*ARTICLE*:
Start
Next, as shown in FIG. 20, the fourth insulator layer 80 is etched back by, for example, full-surface anisotropic dry etching until the upper surface of the source-side extension portion 44 of the first nitride semiconductor layer 71 is exposed. In addition, the remaining portion of the fourth insulator layer 80 is used to form the second passivation component portions 80A and 80B. The second passivation component portion 80A covers the side surface of the second passivation component portion 79A and a portion of the upper surface and side surface of the first nitride semiconductor layer 71. The side surface of the second passivation component portion 80A is the passivation first side surface 26C. The second passivation component portion 80B covers a portion of the side surface of the second passivation component portion 79A and a portion of the upper surface of the second insulator layer 78.

Next, as shown in FIG. 21, the source portion 71B of the first nitride semiconductor layer 71 is selectively removed by etching using the second insulator layer 78 and the second passivation component portions 79A, 79B, 80A, and 80B. Therefore, the remaining portion of the source portion 71B is formed as the source-side extension portion 44. The remaining portion of the first nitride semiconductor layer 71 is used to form the gate layer 22 having the source-side extension portion 44 and the drain-side extension portion 46. In addition, the first opening 26A of the passivation layer 26 is thus formed in such a manner that the gate layer side surface 22C located at the end of the gate layer 22 is exposed.
End
*STORED DATA*:
Start
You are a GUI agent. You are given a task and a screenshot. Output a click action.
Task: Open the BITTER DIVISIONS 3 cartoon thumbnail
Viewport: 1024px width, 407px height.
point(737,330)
End
*EXERCISE SET*:
1 > In the process description, condense the paragraph that begins "Next, as shown in FIG. 21" into a short bulleted list that keeps its main facts.
2 > Transcribe from the process description everything from "Next, as shown in FIG. 21, the" down to "22 is exposed.".

*RESULTS BY TASK*:
1 >
- The source portion 71B of the first nitride semiconductor layer 71 is selectively etched away, using the second insulator layer 78 and the second passivation component portions 79A, 79B, 80A, and 80B.
- What remains of the source portion 71B becomes the source-side extension portion 44.
- What remains of the first nitride semiconductor layer 71 forms the gate layer 22, which has the source-side extension portion 44 and the drain-side extension portion 46.
- The first opening 26A of the passivation layer 26 is formed so that the gate layer side surface 22C, at the end of the gate layer 22, is exposed.

2 >
Next, as shown in FIG. 21, the source portion 71B of the first nitride semiconductor layer 71 is selectively removed by etching using the second insulator layer 78 and the second passivation component portions 79A, 79B, 80A, and 80B. Therefore, the remaining portion of the source portion 71B is formed as the source-side extension portion 44. The remaining portion of the first nitride semiconductor layer 71 is used to form the gate layer 22 having the source-side extension portion 44 and the drain-side extension portion 46. In addition, the first opening 26A of the passivation layer 26 is thus formed in such a manner that the gate layer side surface 22C located at the end of the gate layer 22 is exposed.